RELENG_5 panic [nic: _mtx_lock_sleep: recursed on non-recursivemutex nfsd_mtx]

Robert Watson rwatson at freebsd.org
Mon Oct 18 04:01:50 PDT 2004


On Mon, 18 Oct 2004, Robert Watson wrote:

> If this is timing-related, it could be KTR disrupts the timing
> sufficiently to prevent it.  More likely, it went away because the work
> load on the NFS server changed, or the directory layout changed, or some
> other factor that caused the passage through the NFS code to change. 

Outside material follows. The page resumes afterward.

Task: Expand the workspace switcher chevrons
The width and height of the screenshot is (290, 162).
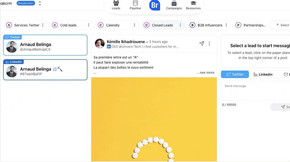Action: pos(40,3)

Actually, I think I found it.  Did the drive or partition layout in your
NFS server change recently?  If so, that would cause the fsid of the file
system to change, resulting in ESTALE errors being returned to the client; 
I found one or two nits in the error handling for vfs_getvfs()  that would
result in the problem you saw.  The attached patch should correct, as well
as add additional assertions to catch related bugs; note that this patch
appears to work fine in my environment, but that the additional assertions
could detect bugs I'm not seeing in my environment for similar reasons to
the ones that prevented me from seeing the one you just reported. 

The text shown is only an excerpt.